Structured as a flashback, with the middle-aged Lucia recalling her life from her bed in the British mental hospital where she died in 1982, Dreaming Lucia is a series of tableaux–dreamlike, as the title suggests–through which Gregory and Eason attempt to chart Lucia’s development from child to young woman and her deterioration from eccentricity to mental disorder. One stage picture after another impresses with its chilly, alien beauty. The multimedia design by Timothy Morrison (set), Mara Blumenfeld (costumes), David Kersnar (lights), Royd Climenhaga (visual projections), and Bruce W. Holland (sound) suggests the gentility of pre-World War I Europe while conveying Lucia’s increasingly isolated inner world–a lunar landscape as coolly luminous as the milieu described in Joyce’s poem “Simples,” in which he honors his young daughter as a sort of moon maiden. Several episodes use silent gestural language to indicate the intuitive, almost secretive link between Joyce and Lucia, as when the doting but distracted father presents the girl with her first grown-up dress.

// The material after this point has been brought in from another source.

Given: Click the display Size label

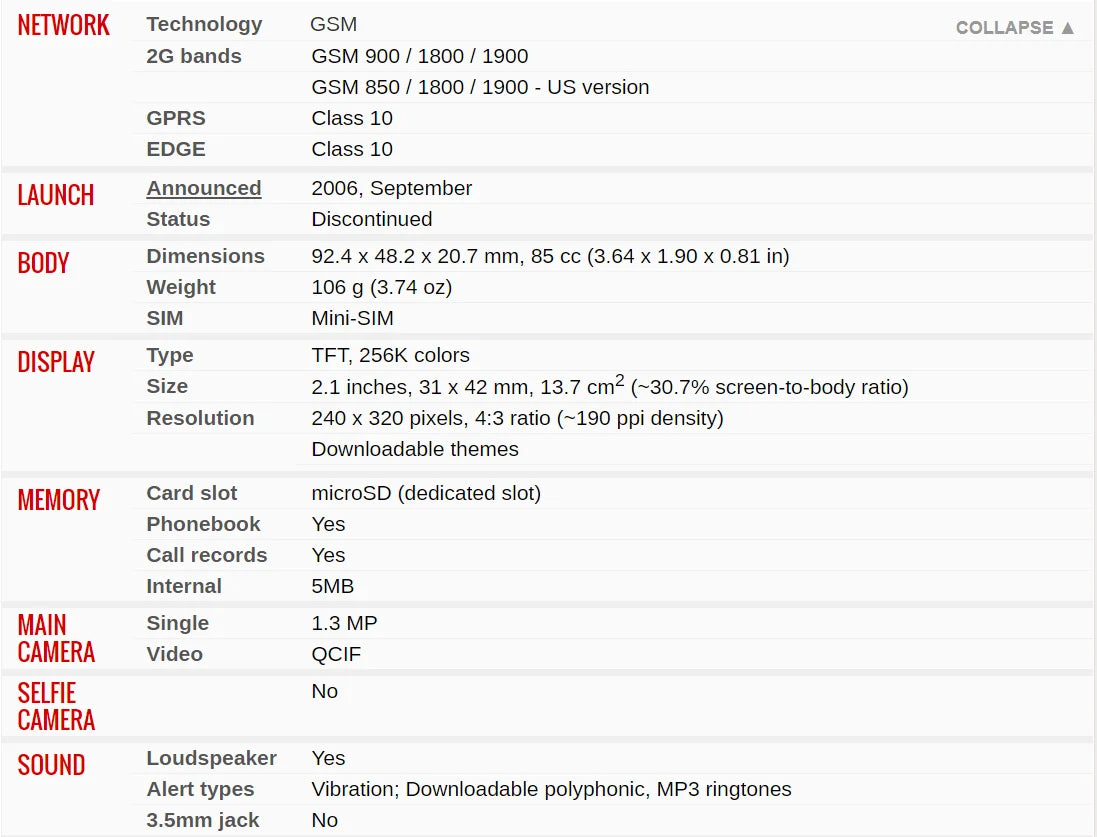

Like James Joyce, the protagonist of Brian Friel’s Faith Healer is an Irishman in voluntary exile; but instead of the rarefied environs of Trieste and Zurich, Frank Hardy travels through the peasant villages of Wales and Scotland. Part mountebank and part miracle worker, Frank can sometimes actually cure the lame and the blind; more often they go away unhealed, for Frank has no control over when his talent flows. His magic derives from something deep inside him, barely understood but more demonic than divine. Accompanied by his self-sacrificing wife Grace and promoter Teddy, Frank is the artist as user and used; his self-destruction is as inevitable as its ruinous effect on the people around him.